▶ **Aim**
Transcribe the material between the lines holding "Image resolution: width=751" and "coord(136,204)", inclusive, and omit the pictures.

▶ **Dataset entries**
┏━━
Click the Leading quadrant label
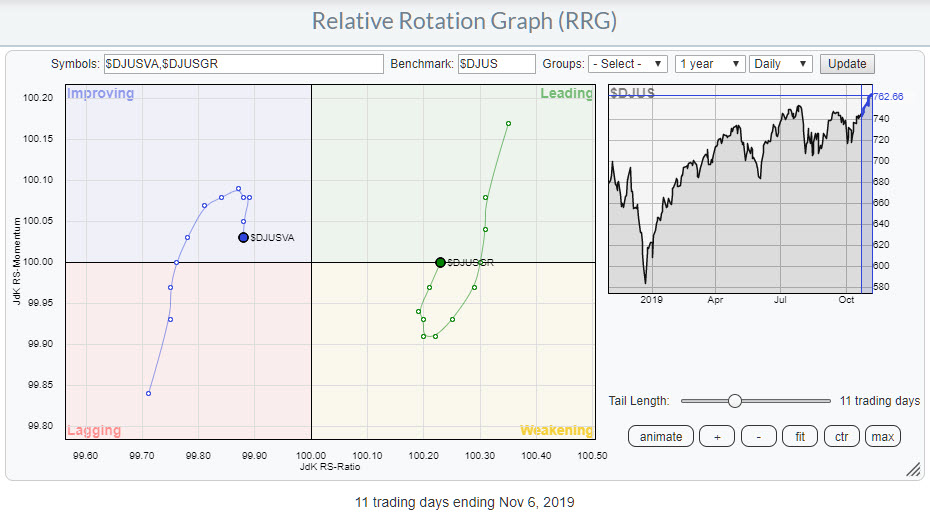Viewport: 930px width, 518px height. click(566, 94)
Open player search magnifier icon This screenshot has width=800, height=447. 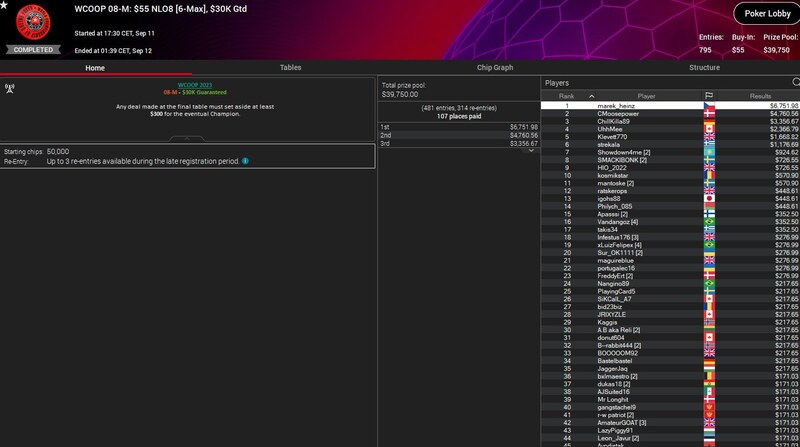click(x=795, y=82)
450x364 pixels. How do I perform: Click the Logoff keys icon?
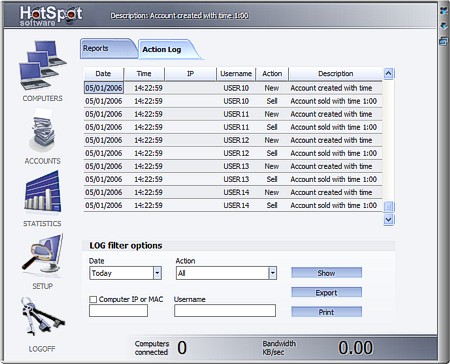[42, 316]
┗━━
┏━━
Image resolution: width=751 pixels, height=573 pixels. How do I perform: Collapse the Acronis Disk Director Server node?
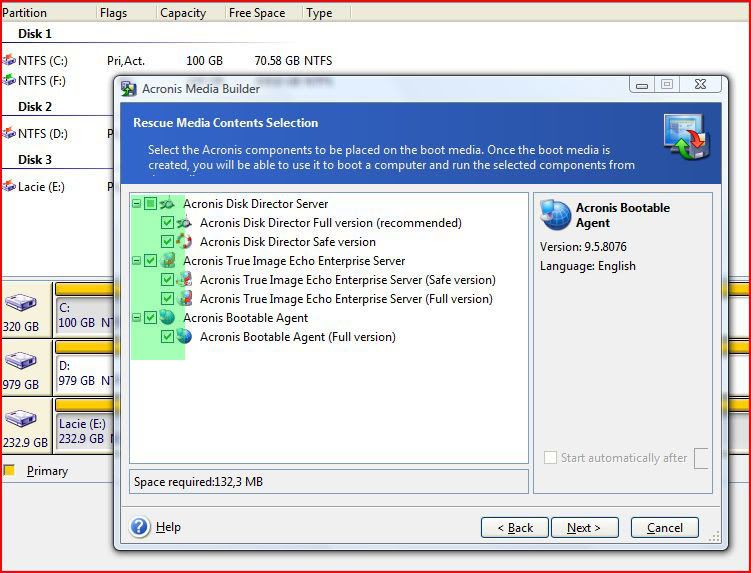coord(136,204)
┗━━
▶ **Exercise answer**
Image resolution: width=751 pixels, height=573 pixels. How do I perform: Collapse the Acronis Disk Director Server node?
coord(136,204)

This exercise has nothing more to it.